### ASSIGNED TASK
Your answer should consist only of the lines below from the one with "At what coordinates should I click to accomplish: Uncheck" through the one with "You are a computer-use agent. Screen", copied exactly.

### PROVIDED DATA

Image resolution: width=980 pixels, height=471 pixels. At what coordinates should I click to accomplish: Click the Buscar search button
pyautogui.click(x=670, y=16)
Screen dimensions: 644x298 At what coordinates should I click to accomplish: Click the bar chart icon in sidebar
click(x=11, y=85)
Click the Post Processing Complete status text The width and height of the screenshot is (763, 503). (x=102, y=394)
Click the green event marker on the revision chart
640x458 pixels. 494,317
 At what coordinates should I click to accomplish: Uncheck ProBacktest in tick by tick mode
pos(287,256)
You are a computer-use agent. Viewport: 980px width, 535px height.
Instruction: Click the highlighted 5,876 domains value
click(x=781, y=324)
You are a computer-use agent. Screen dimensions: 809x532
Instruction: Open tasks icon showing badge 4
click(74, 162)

==

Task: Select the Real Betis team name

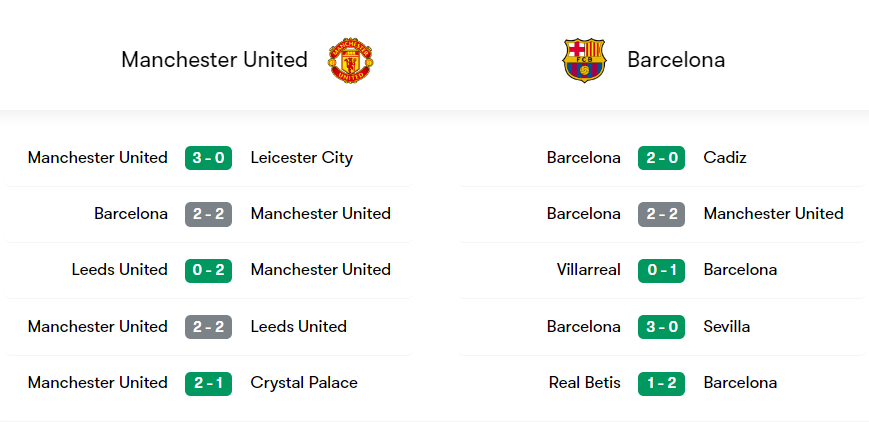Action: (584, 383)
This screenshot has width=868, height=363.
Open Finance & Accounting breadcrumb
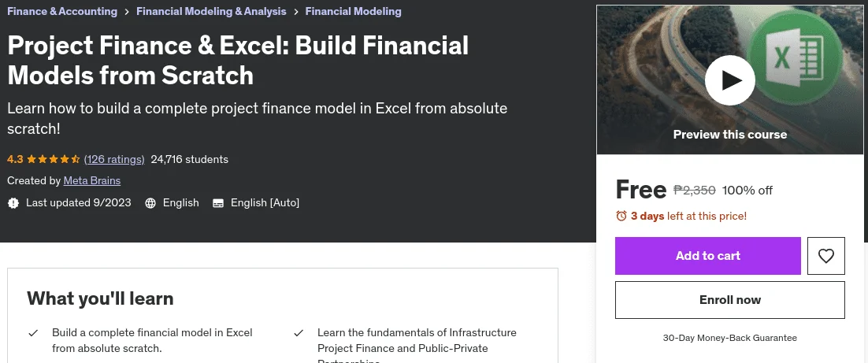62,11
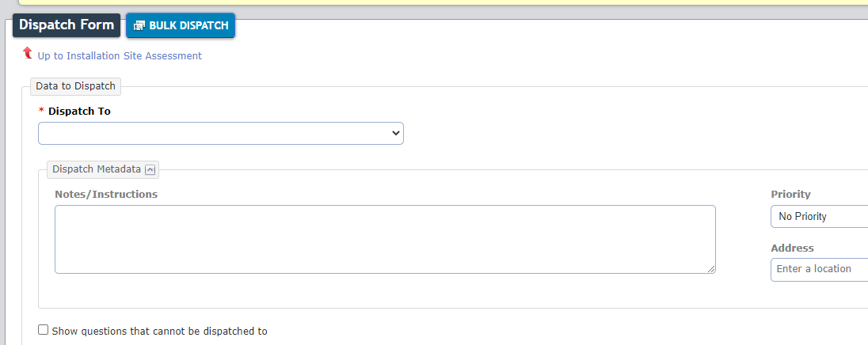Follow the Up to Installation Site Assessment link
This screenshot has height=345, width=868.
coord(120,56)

...

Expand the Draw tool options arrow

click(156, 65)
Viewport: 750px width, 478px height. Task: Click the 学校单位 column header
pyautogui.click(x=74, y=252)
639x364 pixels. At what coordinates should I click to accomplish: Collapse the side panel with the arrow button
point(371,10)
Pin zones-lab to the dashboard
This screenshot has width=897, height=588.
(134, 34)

### EXERCISE SOLUTION
 At what coordinates should I click to accomplish: Uncheck ProBacktest in tick by tick mode
pos(287,256)
You are a computer-use agent. Viewport: 980px width, 535px height.
Instruction: Click the highlighted 5,876 domains value
click(x=781, y=324)
You are a computer-use agent. Screen dimensions: 809x532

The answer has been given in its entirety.